China reports strong economic growth in Q1 2018
Liam Sheasby, News Editor
18 Apr 2018, 12:13 p.m.
China is reporting growth of 6.8% for the first quarter of 2018 according to their National Statistics Office. Strong consumer demand combined with government infrastructure spending programs has been cited as the reason for the economic surge, though rising debt levels a cooling housing market, and the US/China trade war remain a concern.
The Chinese government predicted 6.5% growth, so on paper surpassing this total can be seen as a good thing, but traditionally China has had very steady and perhaps even polished economic figures, arguably done to seem a little more appealing.
Julian Evans-Pritchard, senior China economist at Capital Economics, said official figures "need to be taken with a grain of salt as they have been implausibly stable in recent years". Mr Evans-Pritchard did go on to say however that there is broader evidence that the Chinese economy did grow well, even if it wasn’t to the level suggested.
Shopping centre in Jiujiang, eastern China
A large part of China’s improved consumer demand is through online sales. Retail figures are up 10.1% but online sales growth is up over 35% in the last year alone, with market analysts Forrester forecasting the Chinese online retail market to hit $1.1 trillion this year.
Growth figures are always well received but China’s growth has its flaws. Debt levels are rapidly rising, which has in turn seen China’s credit rating suffer. People have been encouraged to spend but there’s only so far that credit can run before everybody demands repayment, which can trigger a chain reaction of debt recall and defaulting.
Industrial growth – especially in manufacturing – has been a big project for China to make them less dependent on neighbouring nations, but a serious increase in severe pollution across the country risks all the gains. If the workforce is made ill by the working conditions, then productivity and economic output will both drop sharply.
CHINA & GOLD:
Improved economic figures are good but it’ll take time for gold to see the benefits. According to the China Gold Association, private consumer demand for gold dropped by 5.4% (284.97 tonnes) between January and March this year, while investment gold bar demand dropped by a huge 27.6% (73.28 tonnes). The stock market bears the brunt of the blame, with the bullish markets taking up a lot of investor attention while the going is good.
In other regions, cryptocurrencies have also chimed in with stocks to take attention away from gold, but in China cryptos have been heavily obstructed. Initial Coin Offerings (ICOs) are banned, as is trading cryptocurrencies on domestic and foreign exchanges, so while owning cryptocurrencies is legal, obtaining them is incredibly difficult. The crackdown saw China move from being 90% of Bitcoin trading volume as of the end of 2016 to less than 10% by October 2017.

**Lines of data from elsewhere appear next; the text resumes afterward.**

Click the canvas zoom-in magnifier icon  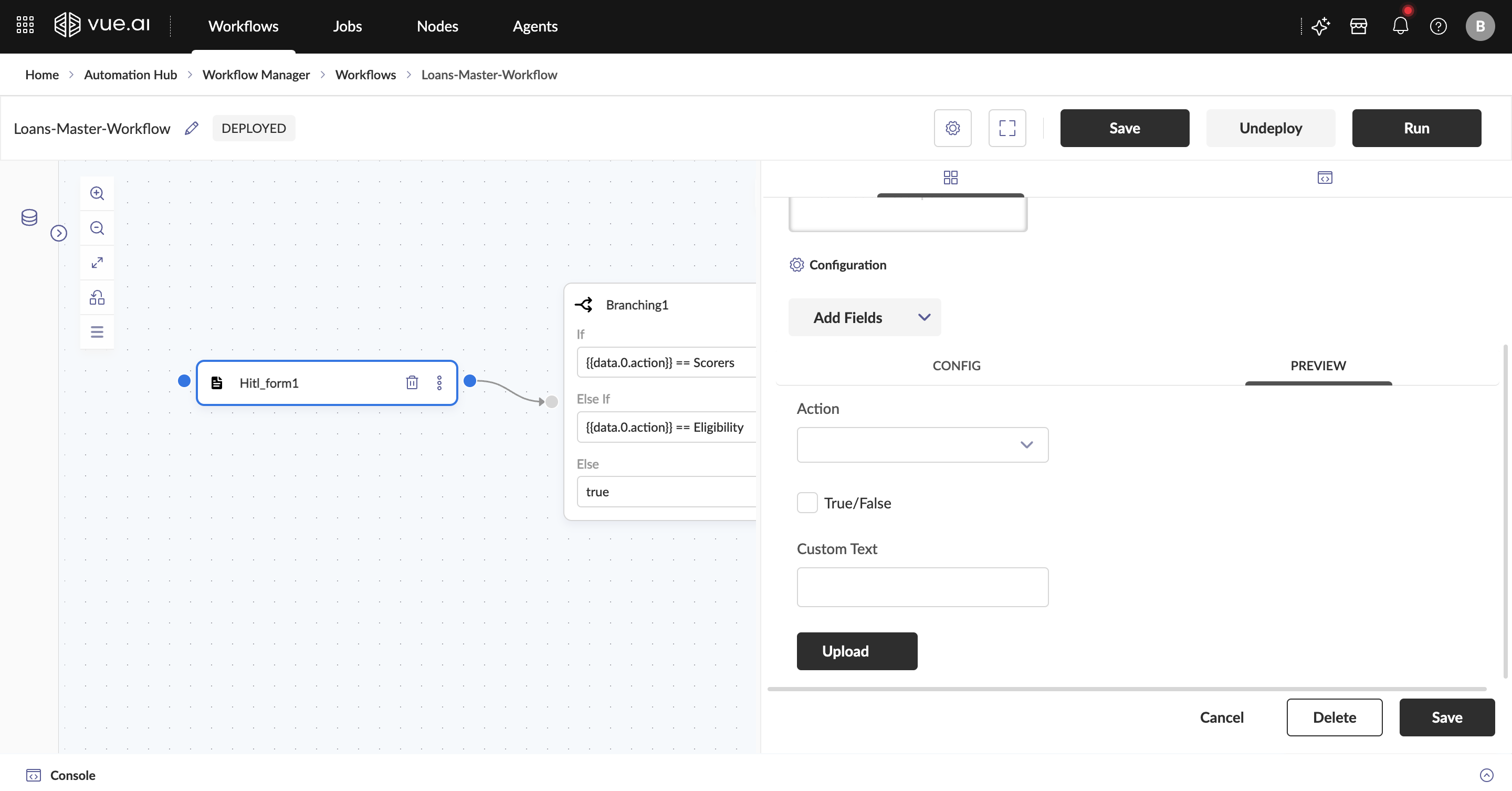(97, 193)
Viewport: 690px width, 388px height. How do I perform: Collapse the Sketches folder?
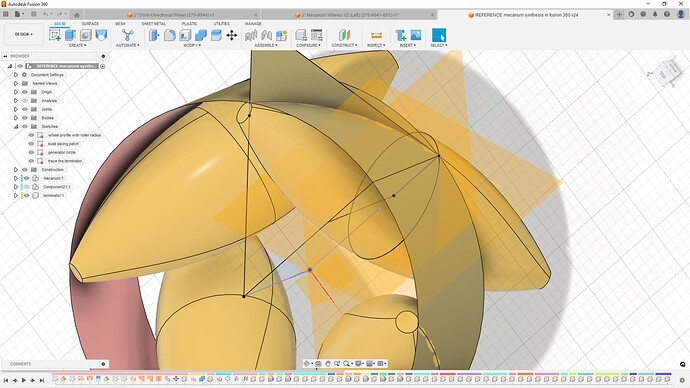coord(16,126)
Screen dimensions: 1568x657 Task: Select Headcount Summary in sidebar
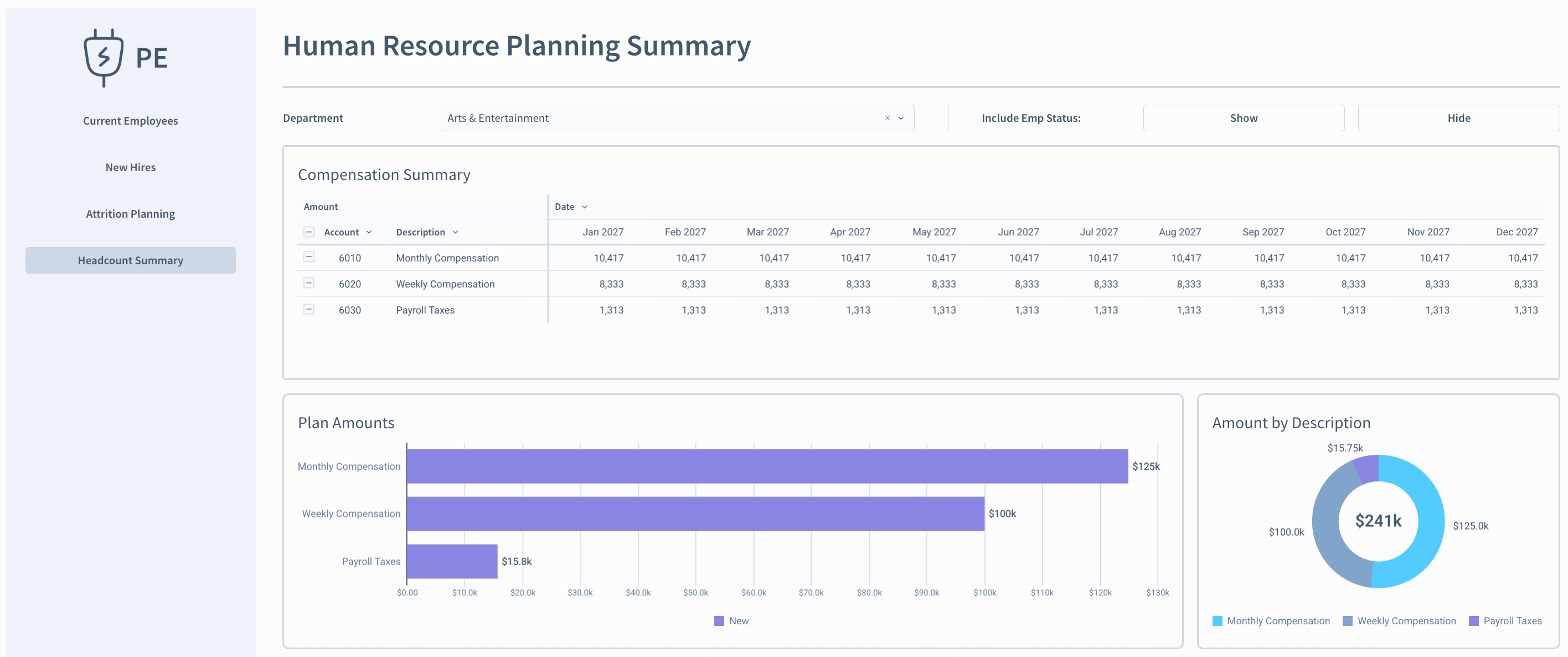(x=130, y=260)
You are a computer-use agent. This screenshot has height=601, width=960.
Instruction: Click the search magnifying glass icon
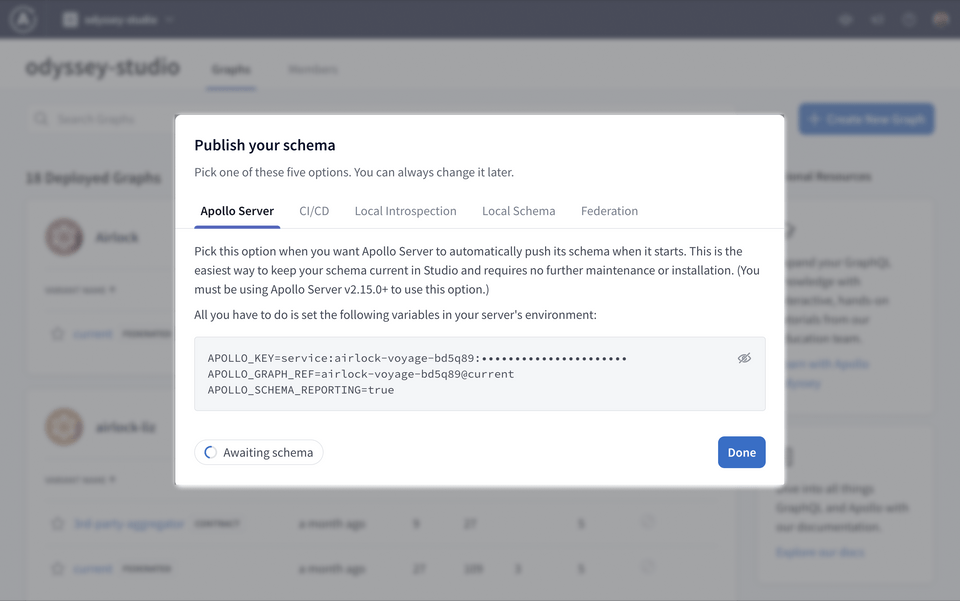[40, 118]
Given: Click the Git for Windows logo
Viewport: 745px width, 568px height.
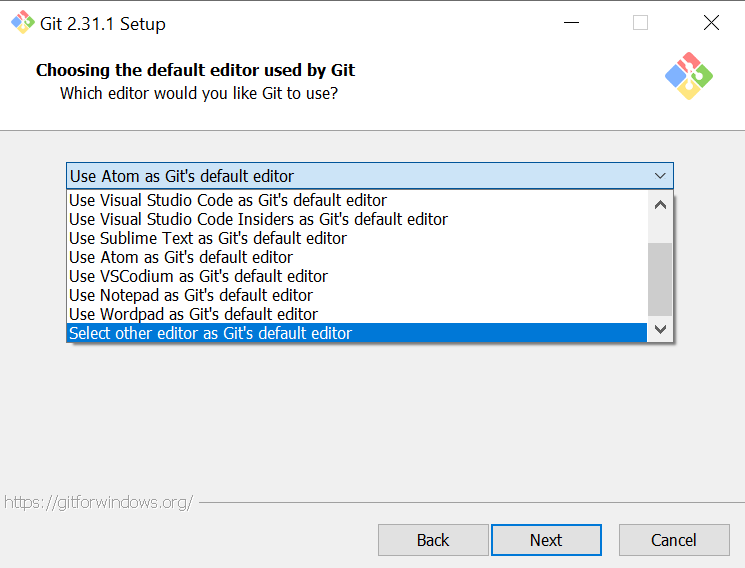Looking at the screenshot, I should click(688, 76).
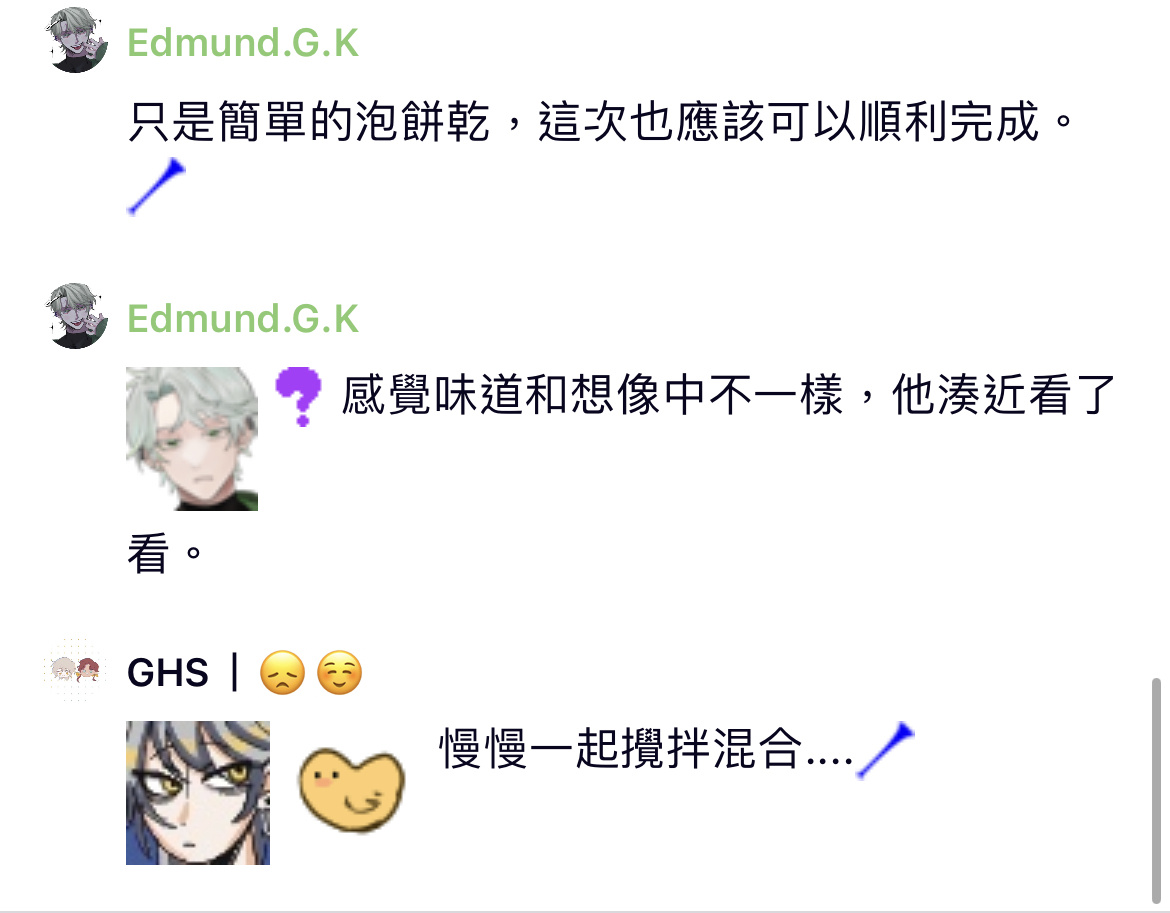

Cryptocurrency popularity in China was down to dissatisfaction with the banking sector, with big firms and state-owned businesses getting preferential treatment for financial support. Delving into cryptos was a way around this, but since the crackdown this opens up an avenue for gold and physical wealth ownership. Already China has seen a 5.6% increase in demand for gold jewellery, and an 8% increase in demand for gold coins. With a boost to economic output usually comes wage growth and increased spending capacity, which could see people turn to precious metals as an investment as a way of avoiding complex or unhelpful banking processes. Chinese consumers are showing there’s an appetite there, and if investors get on board too then we could see welcome boost to global gold prices.